Available records section start
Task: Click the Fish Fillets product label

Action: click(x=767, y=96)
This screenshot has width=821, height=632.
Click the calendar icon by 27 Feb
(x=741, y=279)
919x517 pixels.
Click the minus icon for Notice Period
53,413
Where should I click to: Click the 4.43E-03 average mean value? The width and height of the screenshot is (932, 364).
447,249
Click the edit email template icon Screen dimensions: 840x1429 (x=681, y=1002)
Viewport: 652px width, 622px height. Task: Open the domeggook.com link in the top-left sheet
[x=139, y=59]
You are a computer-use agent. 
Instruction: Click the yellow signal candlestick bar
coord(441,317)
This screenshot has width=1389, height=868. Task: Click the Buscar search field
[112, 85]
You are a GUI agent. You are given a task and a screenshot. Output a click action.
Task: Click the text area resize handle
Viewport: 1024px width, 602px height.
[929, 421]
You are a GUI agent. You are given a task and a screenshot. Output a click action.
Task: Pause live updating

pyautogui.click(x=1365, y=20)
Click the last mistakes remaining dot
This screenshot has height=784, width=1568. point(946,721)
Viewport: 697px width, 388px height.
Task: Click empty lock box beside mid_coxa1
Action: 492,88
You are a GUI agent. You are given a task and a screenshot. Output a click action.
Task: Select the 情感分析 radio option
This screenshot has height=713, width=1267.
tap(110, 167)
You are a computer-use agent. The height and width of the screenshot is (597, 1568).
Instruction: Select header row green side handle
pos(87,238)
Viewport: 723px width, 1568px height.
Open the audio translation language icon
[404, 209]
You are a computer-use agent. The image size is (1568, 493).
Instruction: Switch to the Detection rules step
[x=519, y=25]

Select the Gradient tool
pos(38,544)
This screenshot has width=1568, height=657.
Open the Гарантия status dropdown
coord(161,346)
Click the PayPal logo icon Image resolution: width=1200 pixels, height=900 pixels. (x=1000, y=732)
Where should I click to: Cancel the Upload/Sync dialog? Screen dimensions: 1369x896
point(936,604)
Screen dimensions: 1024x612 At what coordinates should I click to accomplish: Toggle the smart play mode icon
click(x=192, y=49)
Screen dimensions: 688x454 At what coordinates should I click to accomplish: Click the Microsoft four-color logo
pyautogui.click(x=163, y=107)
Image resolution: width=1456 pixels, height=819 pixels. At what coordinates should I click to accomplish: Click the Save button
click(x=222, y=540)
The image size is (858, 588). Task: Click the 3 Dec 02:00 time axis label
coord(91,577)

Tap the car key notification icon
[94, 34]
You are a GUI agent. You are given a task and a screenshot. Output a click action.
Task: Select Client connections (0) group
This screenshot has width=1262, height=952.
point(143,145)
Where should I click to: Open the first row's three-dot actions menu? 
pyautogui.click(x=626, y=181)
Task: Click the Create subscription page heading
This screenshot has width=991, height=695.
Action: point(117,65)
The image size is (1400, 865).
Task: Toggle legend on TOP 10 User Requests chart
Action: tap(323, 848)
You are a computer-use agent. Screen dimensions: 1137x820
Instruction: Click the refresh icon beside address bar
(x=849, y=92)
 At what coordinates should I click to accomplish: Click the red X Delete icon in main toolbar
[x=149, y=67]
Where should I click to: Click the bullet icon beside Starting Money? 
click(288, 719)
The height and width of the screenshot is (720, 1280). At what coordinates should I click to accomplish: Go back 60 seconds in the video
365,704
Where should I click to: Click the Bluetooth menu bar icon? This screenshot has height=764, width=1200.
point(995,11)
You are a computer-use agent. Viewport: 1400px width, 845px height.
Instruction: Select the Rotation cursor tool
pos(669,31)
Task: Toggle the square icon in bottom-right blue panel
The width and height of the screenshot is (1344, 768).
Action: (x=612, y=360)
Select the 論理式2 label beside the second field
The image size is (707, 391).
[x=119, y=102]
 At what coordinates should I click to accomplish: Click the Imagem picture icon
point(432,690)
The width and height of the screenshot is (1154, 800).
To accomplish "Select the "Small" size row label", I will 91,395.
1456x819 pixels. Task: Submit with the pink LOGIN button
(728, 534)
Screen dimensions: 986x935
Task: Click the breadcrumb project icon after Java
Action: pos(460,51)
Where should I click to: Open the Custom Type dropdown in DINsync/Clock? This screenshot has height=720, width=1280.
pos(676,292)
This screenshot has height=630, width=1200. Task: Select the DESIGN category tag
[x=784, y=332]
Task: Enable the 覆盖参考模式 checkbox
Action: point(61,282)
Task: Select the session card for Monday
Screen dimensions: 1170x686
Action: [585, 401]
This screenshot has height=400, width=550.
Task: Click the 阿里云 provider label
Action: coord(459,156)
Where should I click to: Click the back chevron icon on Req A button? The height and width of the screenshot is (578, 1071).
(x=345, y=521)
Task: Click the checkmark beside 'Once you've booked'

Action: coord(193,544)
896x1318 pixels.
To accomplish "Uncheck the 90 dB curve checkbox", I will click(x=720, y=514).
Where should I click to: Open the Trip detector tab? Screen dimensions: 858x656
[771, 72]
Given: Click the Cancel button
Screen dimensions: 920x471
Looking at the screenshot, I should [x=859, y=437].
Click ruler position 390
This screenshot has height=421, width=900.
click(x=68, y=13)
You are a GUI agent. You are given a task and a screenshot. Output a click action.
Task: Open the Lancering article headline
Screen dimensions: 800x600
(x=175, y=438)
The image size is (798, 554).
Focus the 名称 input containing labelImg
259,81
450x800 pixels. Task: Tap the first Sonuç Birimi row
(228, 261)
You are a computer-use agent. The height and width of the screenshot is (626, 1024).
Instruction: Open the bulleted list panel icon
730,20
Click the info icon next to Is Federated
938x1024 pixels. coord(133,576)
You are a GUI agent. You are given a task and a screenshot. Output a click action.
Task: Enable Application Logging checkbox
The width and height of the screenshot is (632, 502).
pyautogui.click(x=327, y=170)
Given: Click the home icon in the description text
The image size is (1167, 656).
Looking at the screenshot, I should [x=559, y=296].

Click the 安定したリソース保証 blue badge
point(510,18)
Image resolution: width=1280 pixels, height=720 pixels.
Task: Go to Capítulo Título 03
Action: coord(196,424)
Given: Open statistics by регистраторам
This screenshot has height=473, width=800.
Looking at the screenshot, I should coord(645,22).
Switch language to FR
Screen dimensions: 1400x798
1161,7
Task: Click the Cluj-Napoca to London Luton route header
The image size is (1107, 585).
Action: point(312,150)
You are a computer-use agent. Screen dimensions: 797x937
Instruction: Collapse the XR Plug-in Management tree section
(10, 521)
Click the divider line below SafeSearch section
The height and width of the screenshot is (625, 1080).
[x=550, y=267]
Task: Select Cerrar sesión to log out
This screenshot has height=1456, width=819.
Available records section end
**Assignment:** Please copy out each line of the material that contains the string "text".

**Exercise solution:**
Task: Click the text area resize handle
Given: Click the home icon in the description text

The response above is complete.